Tout projet ayant un impact sur l’environnement doit pourtant faire l'objet de mesures compensatoires selon la doctrine « éviter, réduire, compenser », héritée du Grenelle de l’environnement de 2007. Or, une étude réalisée par des scientifiques du Muséum national d’histoire naturelle et d’AgroParisTech, portant sur 24 projets urbains en Occitanie et dans les Hauts-de-France, prouve que dans 80 % des cas, les mesures de compensation n’ont pas permis d’éviter une perte de biodiversité1.

Les avantages de la renaturation pèsent peu face au développement économique. Et les services rendus par la nature, tant au niveau sanitaire qu'en termes d’économies réalisées, ont dû mal à être entendus par les politiques. « Le discours que je tiens quand je suis face à des élus sur des questions de renaturation, ce n’est pratiquement jamais un discours d’écolo. Si vous vendez des libellules et des papillons, vous êtes foutus », ironise Alexandre Brun.

En tant que maître d'œuvre auprès des collectivités, il « démontre de façon assez froide » que les solutions fondées sur la nature sont des outils stratégiques de l’aménagement urbain. « Aux acteurs politiques et économiques qu’il faut convaincre, je leur dis qu’une rivière renaturée, ce n’est pas seulement plus de biodiversité et plus de paysages, mais c’est aussi un outil technique « pas cher », pour lutter contre les inondations, les îlots de chaleur, la pollution, mais aussi un moyen d’attirer des investisseurs et des promoteurs immobiliers dans des quartiers peu attractifs. Un appartement avec vue sur une rivière n’a pas la même valeur que celui ayant une vue sur un périphérique », donne-t-il en exemple.

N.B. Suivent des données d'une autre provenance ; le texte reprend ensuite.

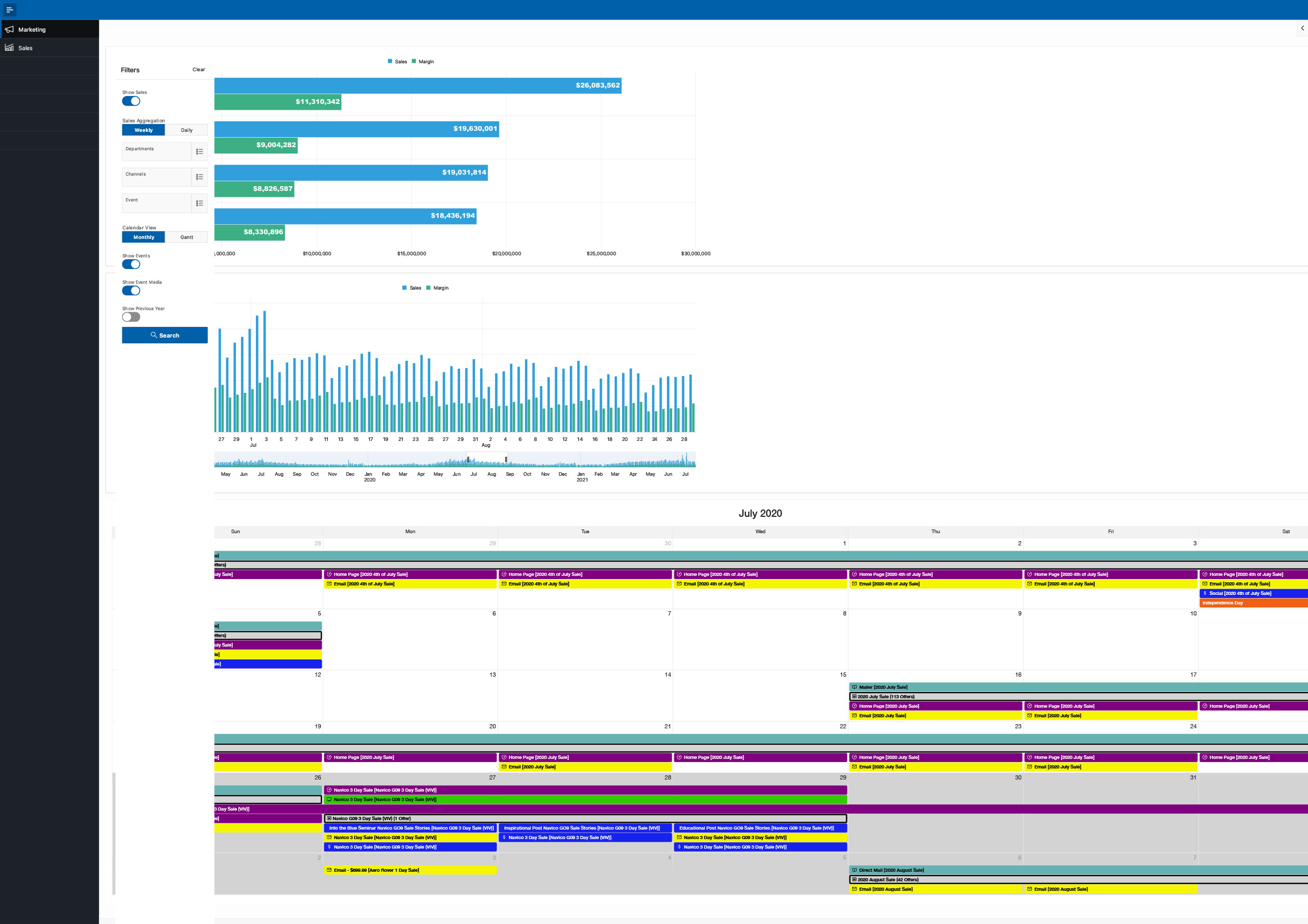The width and height of the screenshot is (1308, 924).
Task: Click the Channels dropdown field
Action: [x=157, y=177]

Dans les années 2000, l’urbaniste a suivi les travaux de renaturation de la rivière Saint-Charles au Québec. Un chantier mené par la ville canadienne sur plus d’une décennie qui visait à redorer l’image de la rivière, alors la plus polluée du pays. Un succès selon lui, que l’on doit à une posture politique qui vise à promouvoir le cours d’eau comme moteur « de la régénération territoriale ». « Le projet a montré que société et nature ne s'opposent pas. Que la renaturation est profitable autant aux riverains qu’à la nature ».

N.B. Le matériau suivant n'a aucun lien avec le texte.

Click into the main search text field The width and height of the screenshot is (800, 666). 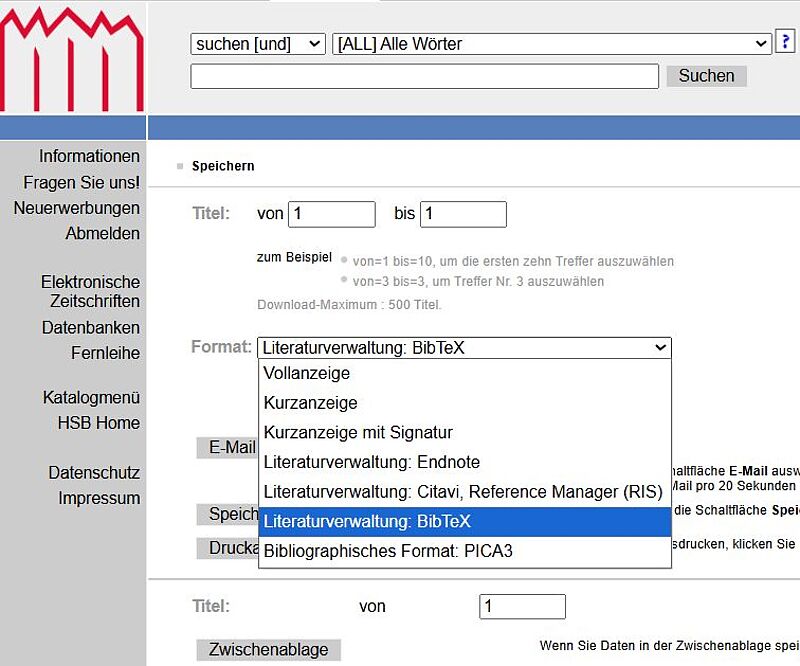click(x=424, y=76)
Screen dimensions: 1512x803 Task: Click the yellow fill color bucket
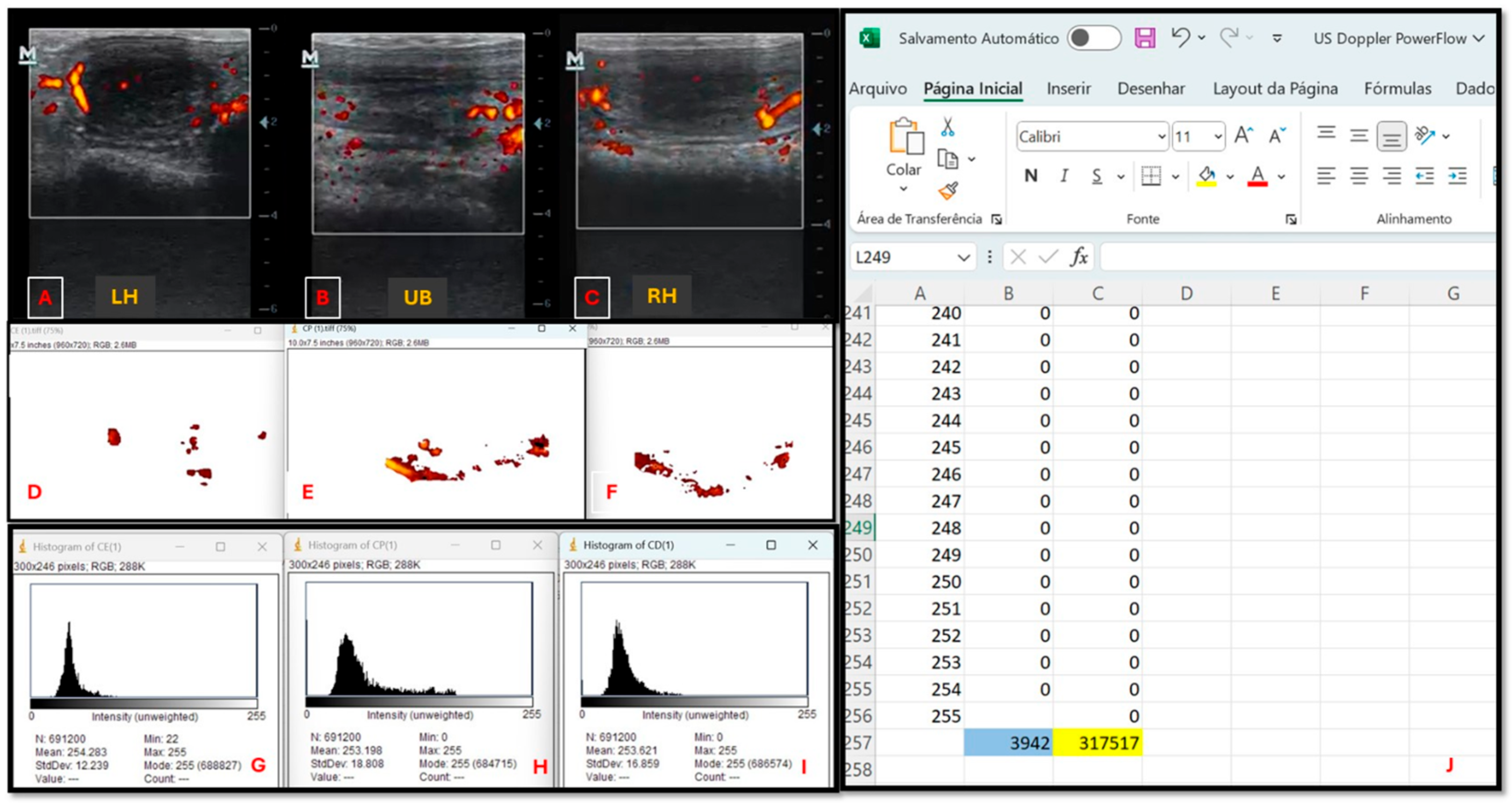click(1206, 176)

Faire confiance à la nature, la France est frileuse

Mais la France est plutôt frileuse en ce qui concerne les solutions fondées sur la nature. « C’est plus facile pour une ville de construire un immeuble en béton en forme d’arbre que de renaturer une rivière », schématise-t-il, en prenant l’exemple de la ville de Montpellier et de l’immeuble en béton nommé l’Arbre blanc, conçu par l’architecte japonais Sou Fujimoto. Le bâtiment est situé sur les rives du Lez, cerné par le béton. L’enjeu du retour des rivières urbaines à Montpellier est pourtant fort. Une cinquantaine de cours d’eau ont disparu sous l’asphalte. Leur ancien lit réapparaît lors des fortes pluies de l’automne. Le dérèglement climatique et l’intensification des épisodes cévenoles provoquent régulièrement la saturation des réseaux d’assainissement.

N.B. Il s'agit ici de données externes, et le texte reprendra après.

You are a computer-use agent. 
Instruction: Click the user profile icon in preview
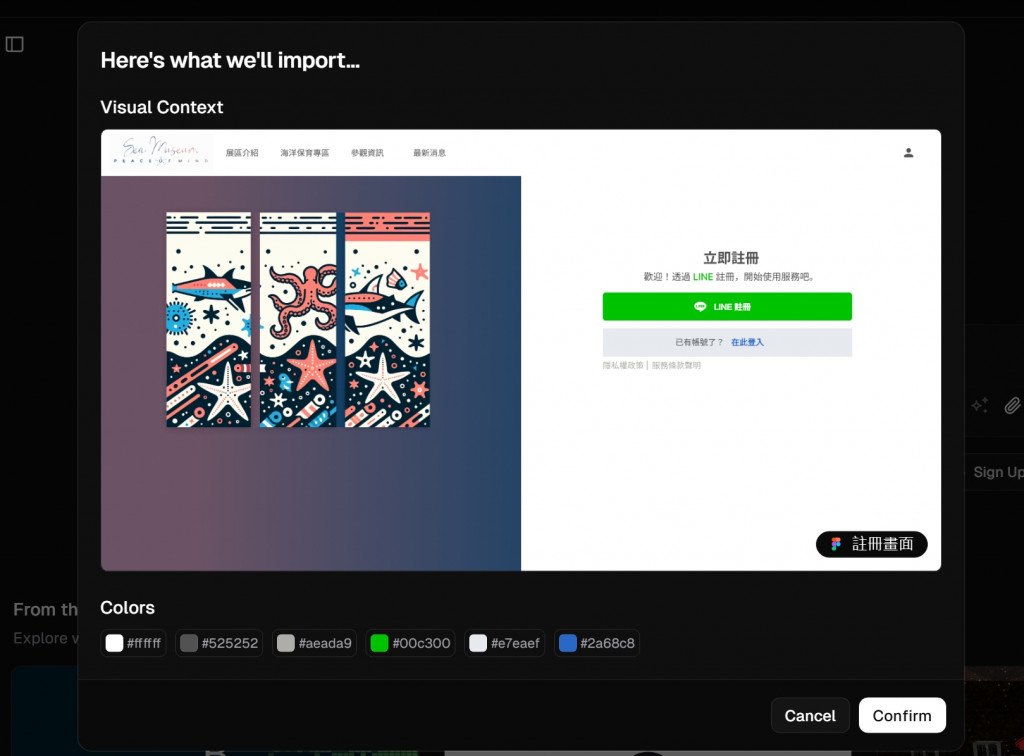pyautogui.click(x=908, y=153)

Malgré les avantages de la réintroduction des zones humides ou des rivières, de nombreux projets n’ont jamais vu le jour, bien que des études aient été réalisées. « Il suffit parfois d’un changement d’élus pour que tout capote », regrette Alexandre Brun. Comme l’exhumation du ruisseau des Planches, à Lyon, qui avait pour objectif, non seulement d’adapter la ville aux changements climatiques, mais aussi de relier les quartiers populaires de la Duchère, avec les quartiers aisés des rives de la Saône. « Vous pouvez jouer la carte des transports, investir dans les infrastructures pour mieux desservir les quartiers populaires, mais en soit, ça reste une concentration de pauvres. La question est : quelles coutures faites-vous ? Les rivières sont autant de coutures pour la biodiversité que pour relier les habitants entre eux », argumente Alexandre Brun, l’exemple de la rivière Saint-Charles à Québec en tête, dont la renaturation a permis de lutter contre le phénomène de ghettoïsation et de créer une meilleure mixité sociale.

En outre, le marketing autour des avantages économiques que les villes pourraient tirer du retour de la nature semble mieux fonctionner que la simple promotion des espèces animales et végétales réintroduites dans les zones urbaines. Comme le démontre la création du label Ecoquartiers, par le ministère de l’Environnement en 2012, qui vise à encourager l’intégration de la nature dans l’urbanisme. En 2021, 257 000 logements ont été construits et rénovés pour obtenir un tel label qui impose de préserver la ressource en eau et d’assurer « sa gestion qualitative et autonome ». Différents programmes publics, comme « Territoires engagés pour la nature » ou la Capitale française pour la biodiversité, semblent plus enclins à encourager les villes à revoir leurs aménagements et à ne plus voir l’eau comme une seule contrainte mais comme une véritable ressource.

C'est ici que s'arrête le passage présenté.